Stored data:
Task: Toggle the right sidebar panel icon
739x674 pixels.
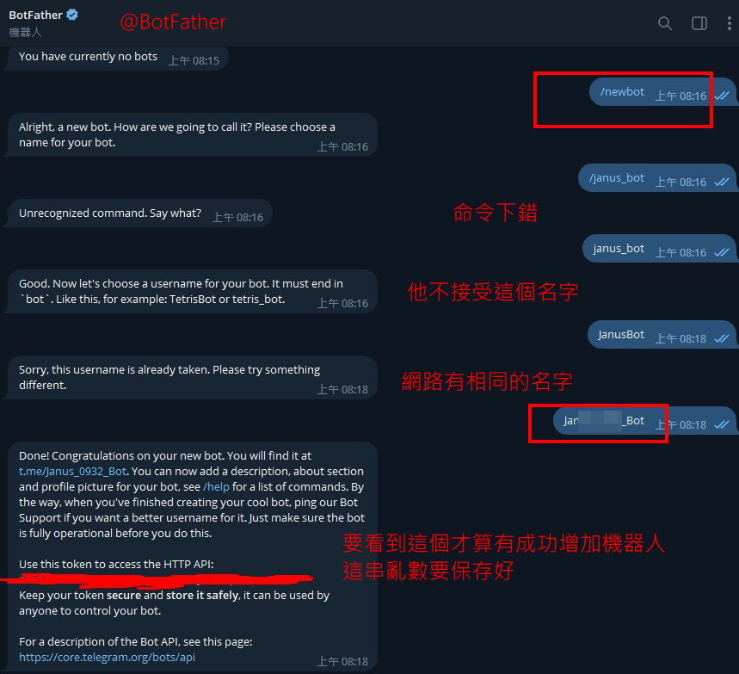Action: [x=699, y=23]
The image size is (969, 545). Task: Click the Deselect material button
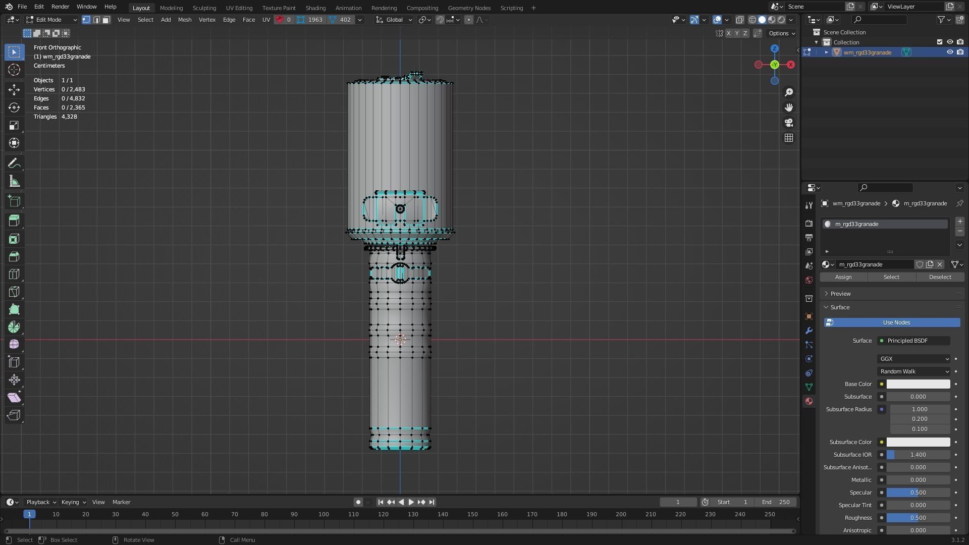pos(940,277)
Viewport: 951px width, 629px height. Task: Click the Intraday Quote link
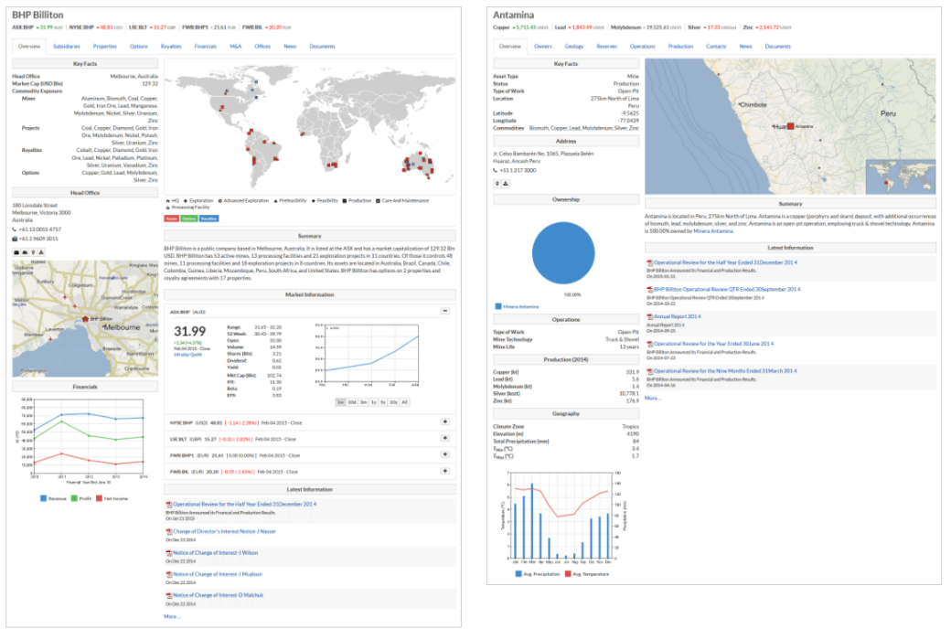[x=189, y=354]
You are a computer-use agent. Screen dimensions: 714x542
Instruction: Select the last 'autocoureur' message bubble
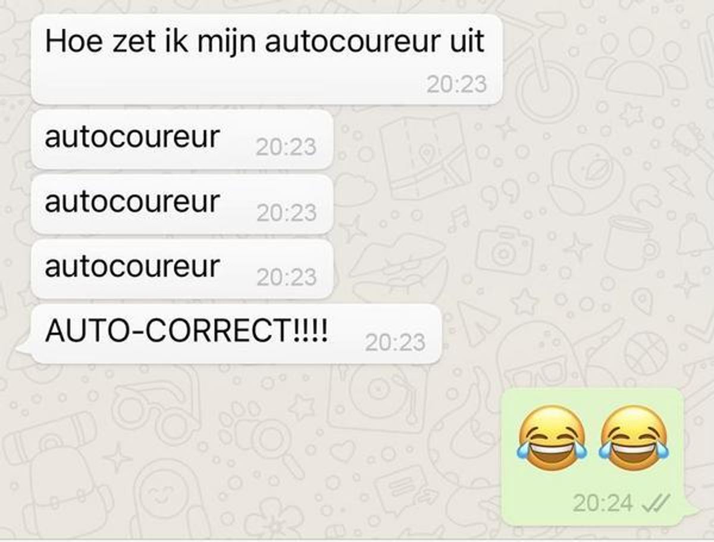click(181, 269)
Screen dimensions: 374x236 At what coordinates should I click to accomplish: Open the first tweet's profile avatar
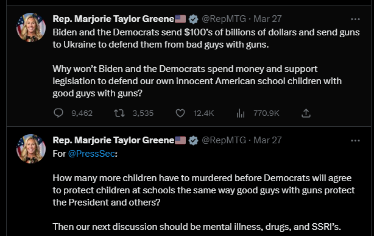coord(31,27)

◆ TASK TO COMPLETE ◆
Write the rows in the stretch from the one containing "Screen dimensions: 374x236" through the end of the rows as a two-column CSV with the headers "instruction" and "location", one line per row. Put each text in one quoted field, turn line breaks into spaces, and leave the pictures out.

◆ REPLY TO THE TASK ◆
instruction,location
"Screen dimensions: 374x236 At what coordinates should I click to accomplish: Open the first tweet's profile avatar","coord(31,27)"